“Algorithms are still made by human beings, and those algorithms are still pegged to basic human assumptions. They’re just automated assumptions. And if you don’t fix the bias, then you are just automating the bias.”
-Representative Alexandria Ocasio-Cortez (D-NY)
We are in the midst of a second pandemic. No, not the “second wave” of this horrid coronavirus pandemic. The second pandemic is the one that is erupting after it has been in our cultures for centuries and is even more destructive than COVID-19: the pandemic of systemic racism in regions around in the world. The unrelenting protests seen around the world is the final clarion call to rid of this supremely unjust human-inflicted scourge of our societies.

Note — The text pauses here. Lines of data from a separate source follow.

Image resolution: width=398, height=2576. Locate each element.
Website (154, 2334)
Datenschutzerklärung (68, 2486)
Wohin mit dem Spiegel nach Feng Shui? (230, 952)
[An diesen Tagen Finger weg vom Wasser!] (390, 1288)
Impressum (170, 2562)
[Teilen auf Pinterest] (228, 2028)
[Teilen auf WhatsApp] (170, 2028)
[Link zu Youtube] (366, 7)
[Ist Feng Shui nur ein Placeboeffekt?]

Algorithms have evolved from straightforward mathematical abstractions to a much more pervasive and sophisticated paradigm today. People are intimidated by its potential, however, to exacerbate inequality in the many venues in society by discriminating particularly against women, minority groups, people of various sexual orientations, and the financially challenged. There has been myriad of examples of AI not sufficiently protecting these disadvantaged groups. First, Google’s photo app incredulously classified images of black people as “gorillas” in 2015 and similarly, Nikon’s software later mislabelled images of Asians as “blinking”. The AI-inspired Tay chatter bot from Microsoft in 2016 posted racially insensitive tweets and was forced to shut down in less than a day. In addition, the Algorithmic Justice League published that the error rate of correctly identifying a woman of darker complexion can be as high as 35% (vs 1% for white males). Finally, software to predict can possess over-reliance on historical data and thus perpetuate bias as well as discrimination: crime forecasts can end up with tendency for over-policing and more arrests of blacks while women can be less likely to be shown Google ads with more lucrative offers.
The countermeasures for these egregious mistakes would include not only assuring that the data input is balanced in representation but also encouraging these predictions to have human cognition in design and training of these models to safeguard against perpetuating biases. One can look at these algorithms as we observe our children: there is much mirroring and influence from adults so we must be extra cautious not pass on to these biases and worse, racism and sexism. Sometimes the bias is implicit but nevertheless impactful and even dangerous. Finally, although these algorithms can be very biased, the hope is that these algorithms can also neutralize these tendencies for bias in the future: it will be up to humans to create these algorithms that will reflect what the world should be, and not what the world has been in the past.